= PROBLEM TO WORK ON =
Rewrite the stretch of entries from the line containing "Task: Open the extensions puzzle icon" through the line containing "click(187, 666)", putting "Groceries" in place of "Shopping" and keeping everything else the same. Leave the pictures out of your answer.

Entries on target coordinates:
##########

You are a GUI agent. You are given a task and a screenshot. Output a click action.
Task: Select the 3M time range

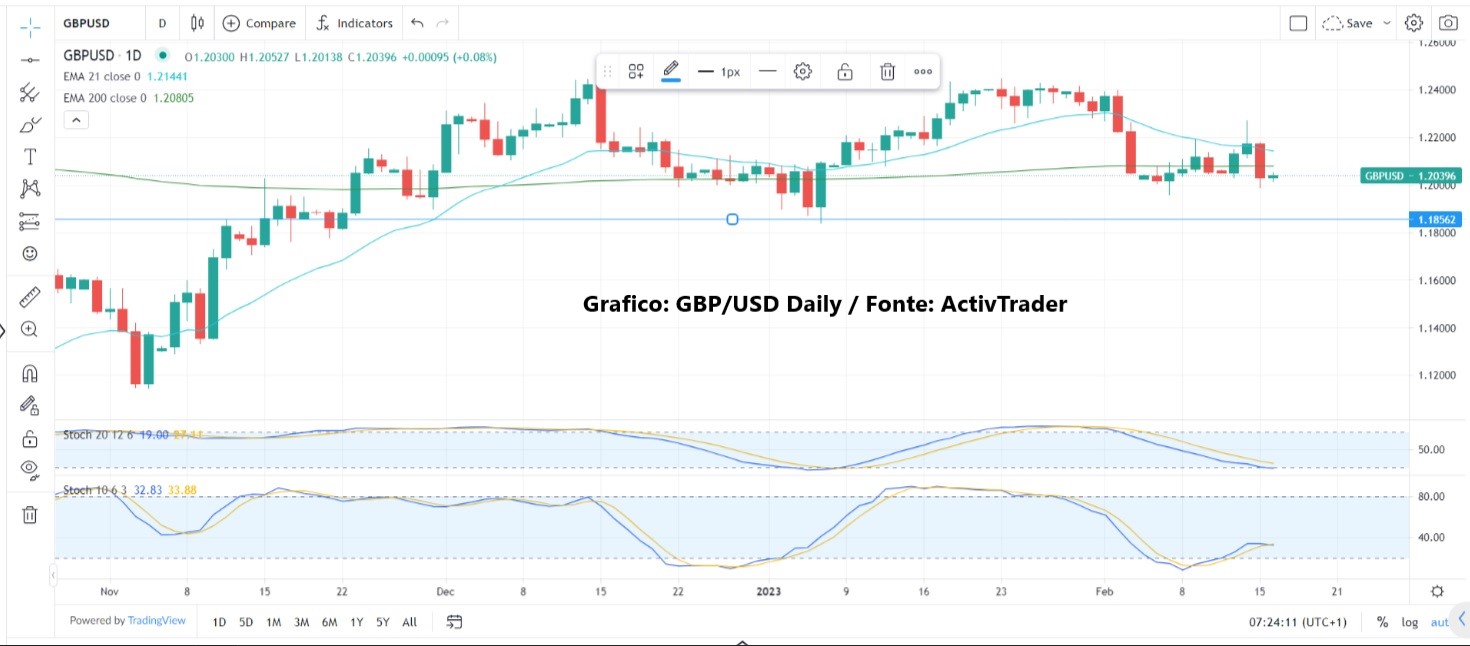[301, 622]
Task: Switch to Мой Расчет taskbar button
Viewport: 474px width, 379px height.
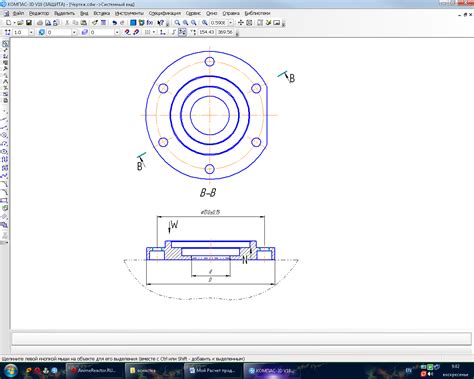Action: 213,370
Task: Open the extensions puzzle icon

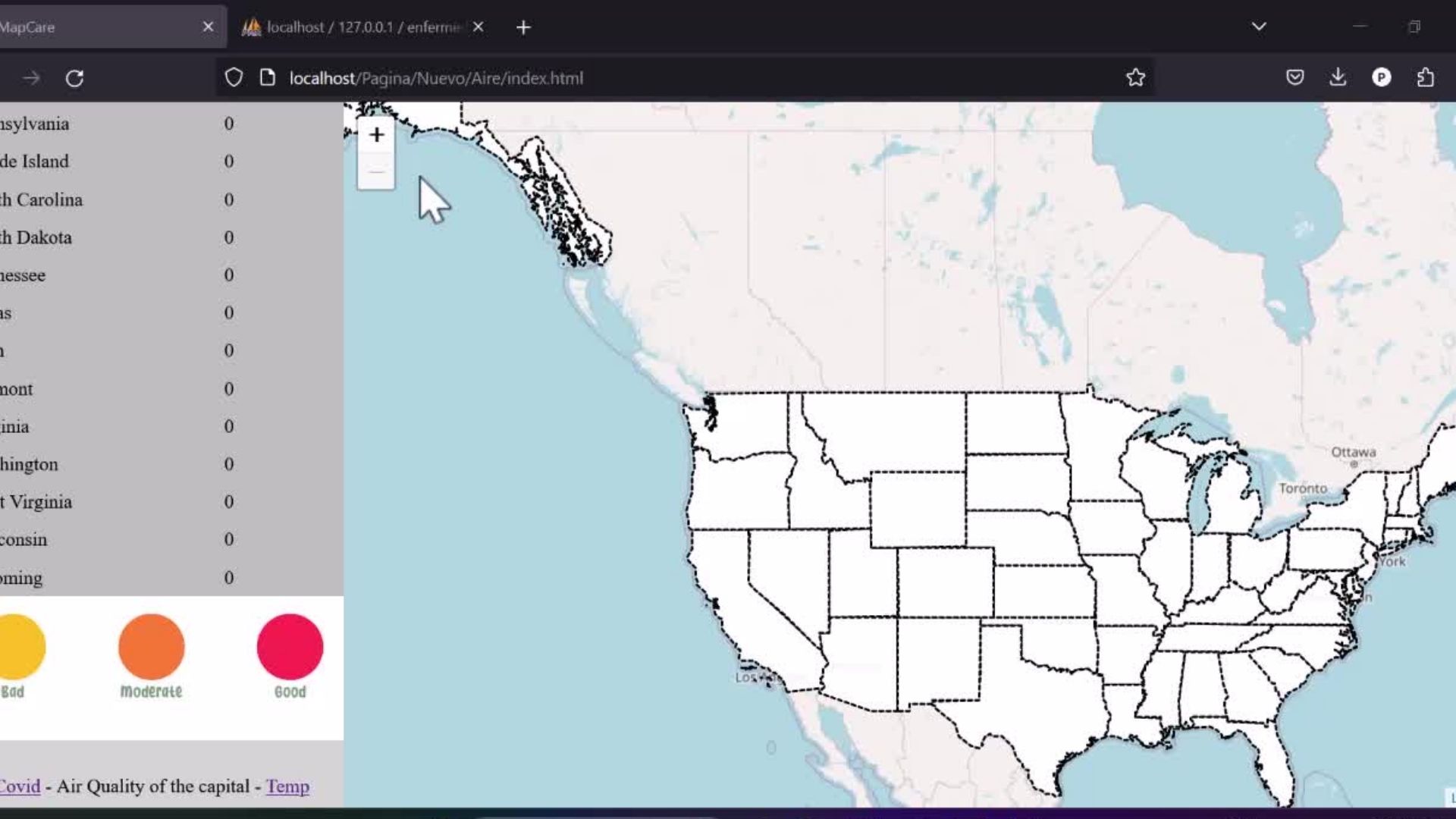Action: pyautogui.click(x=1425, y=77)
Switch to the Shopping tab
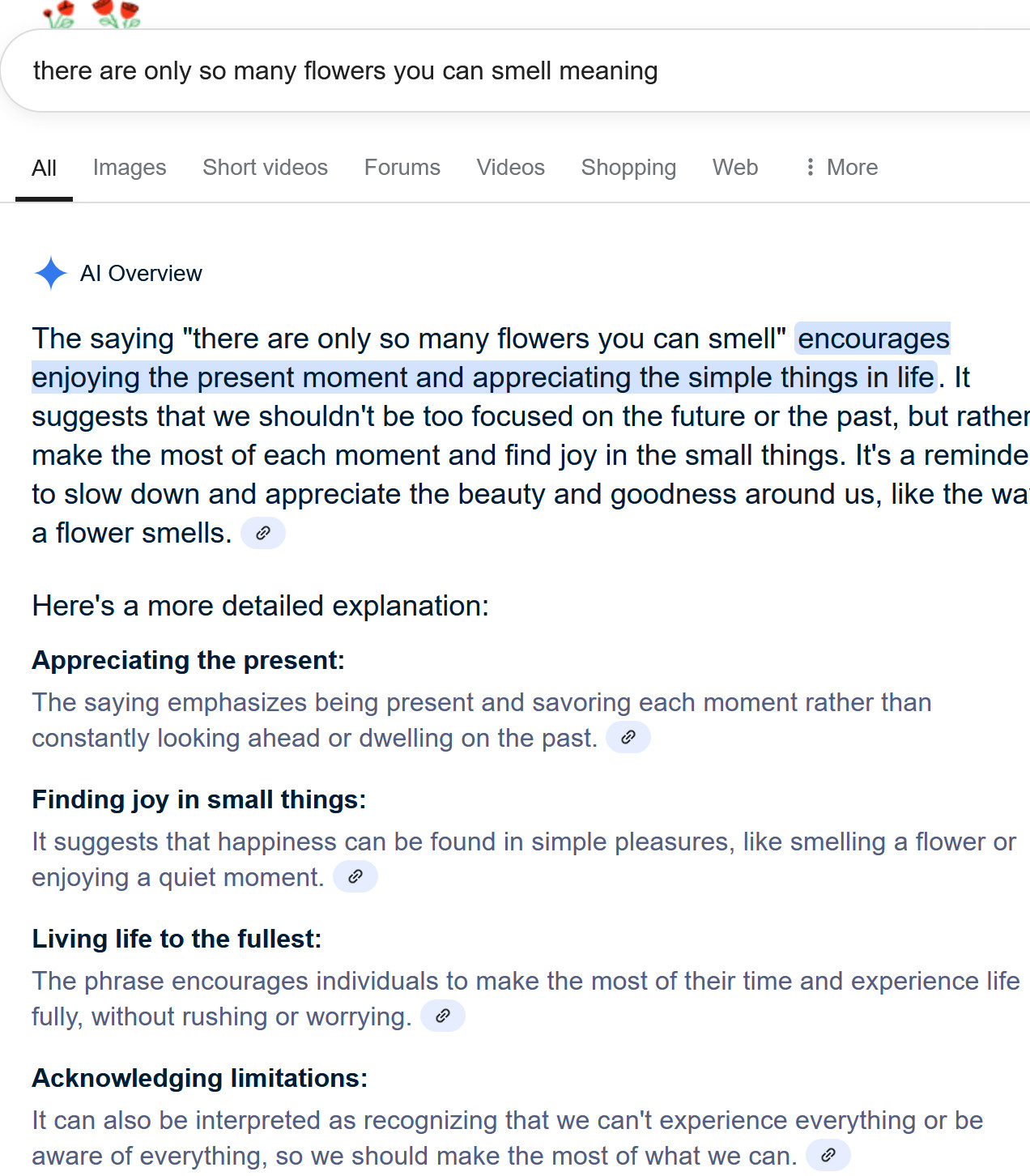 tap(628, 167)
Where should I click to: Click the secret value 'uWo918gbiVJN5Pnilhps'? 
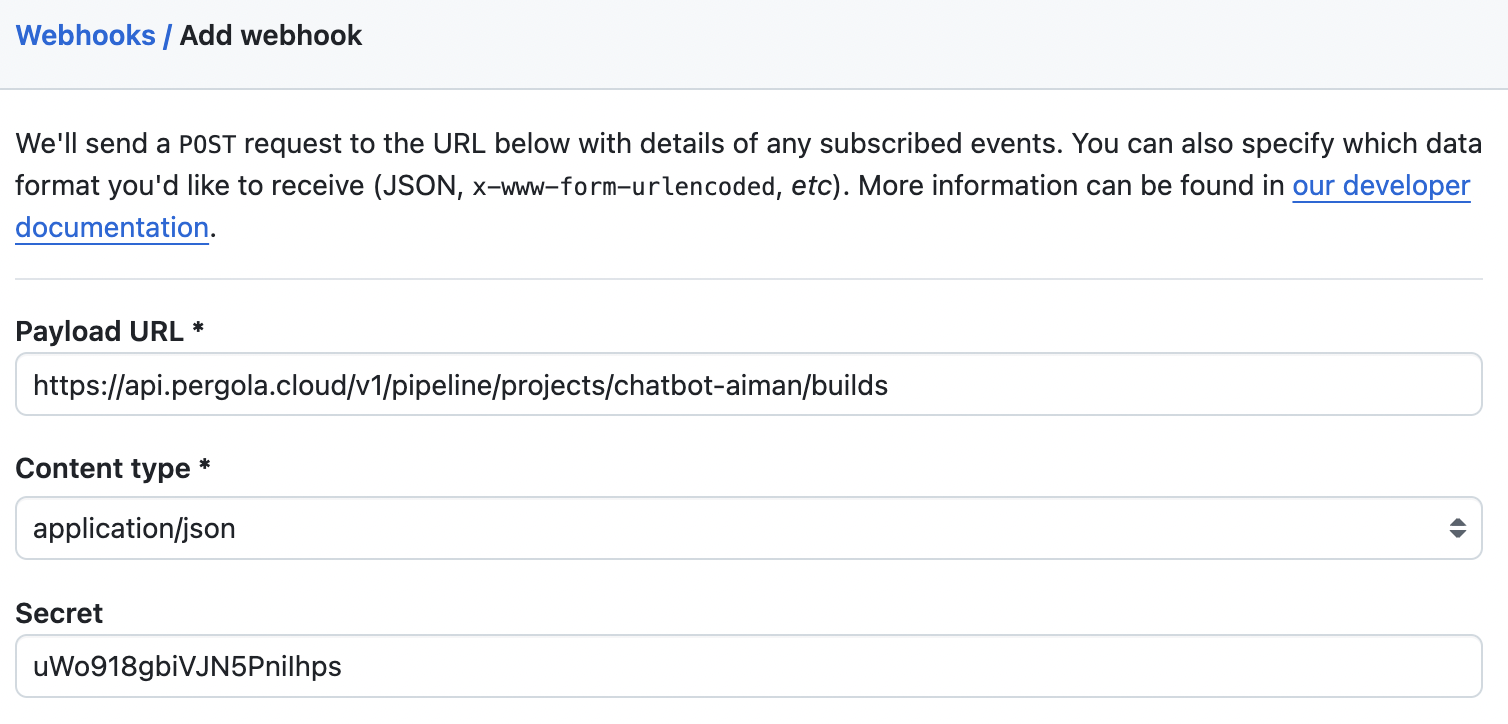click(187, 666)
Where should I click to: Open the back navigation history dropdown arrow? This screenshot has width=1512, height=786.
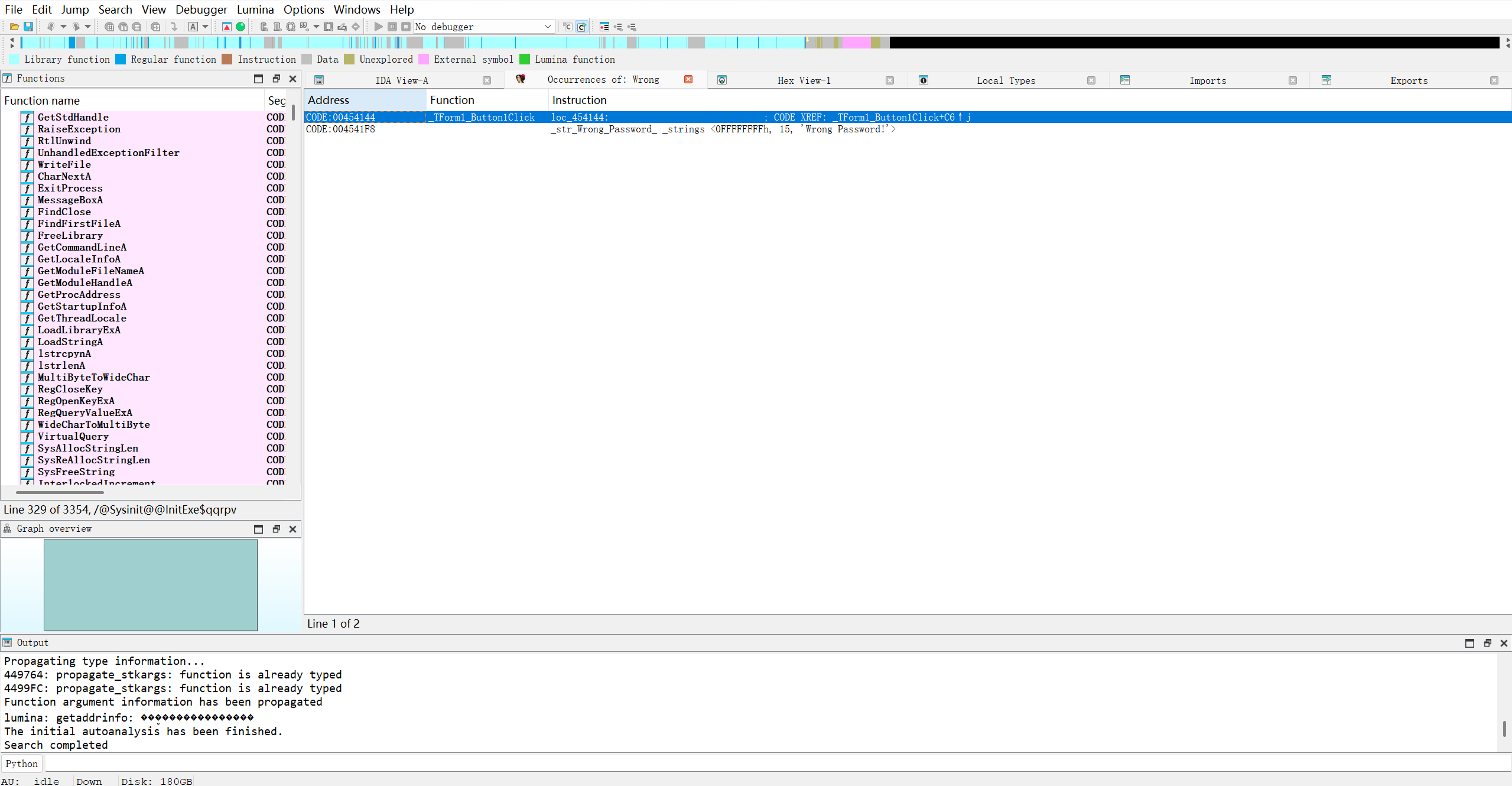click(x=63, y=27)
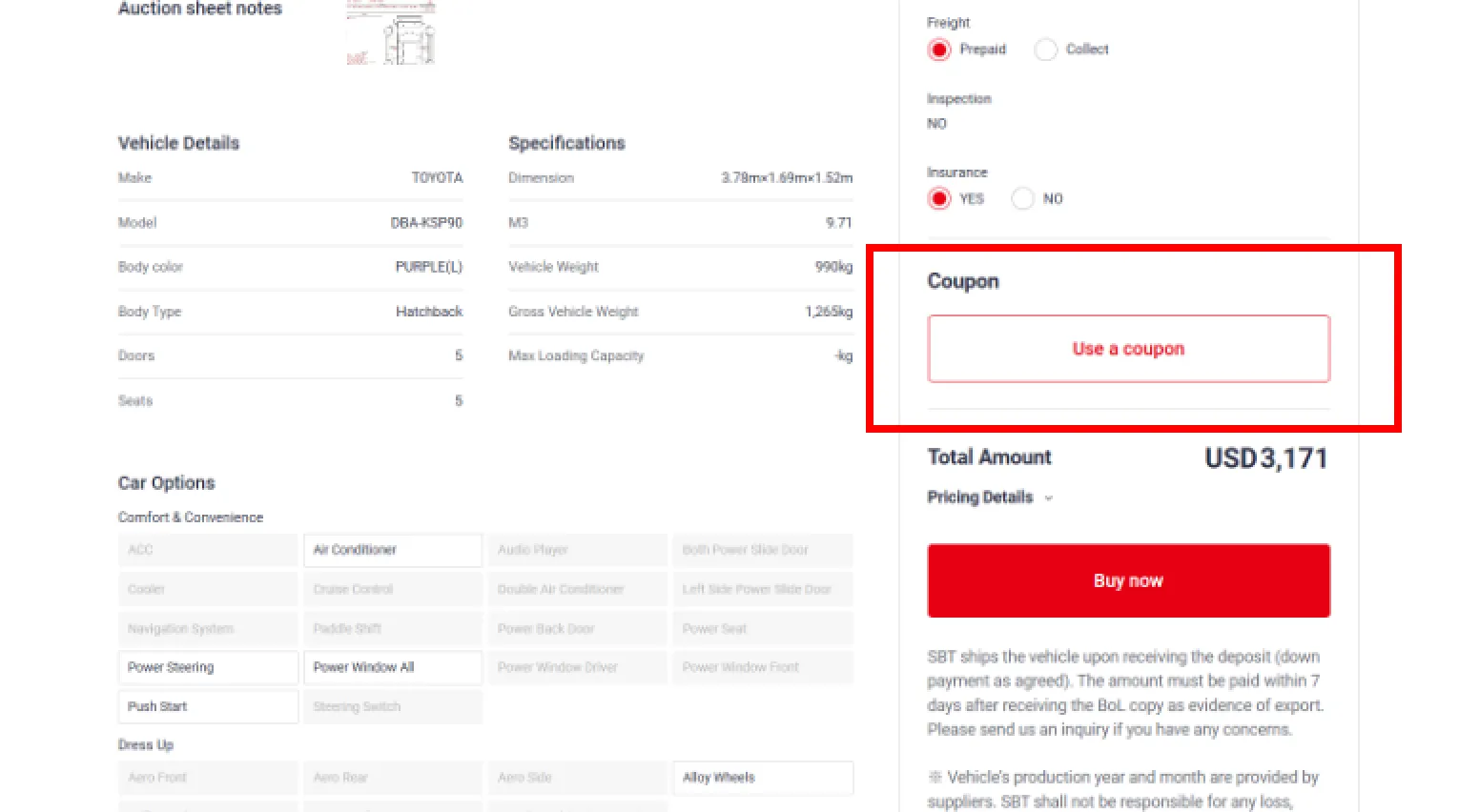Viewport: 1459px width, 812px height.
Task: Click the Cruise Control option tag
Action: [392, 589]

##########

= CORRECT OUTPUT =
Task: Open the extensions puzzle icon

Action: pyautogui.click(x=1425, y=77)
Switch to the Groceries tab
 tap(628, 167)
Where should I click to: Click the secret value 'uWo918gbiVJN5Pnilhps'? 
click(187, 666)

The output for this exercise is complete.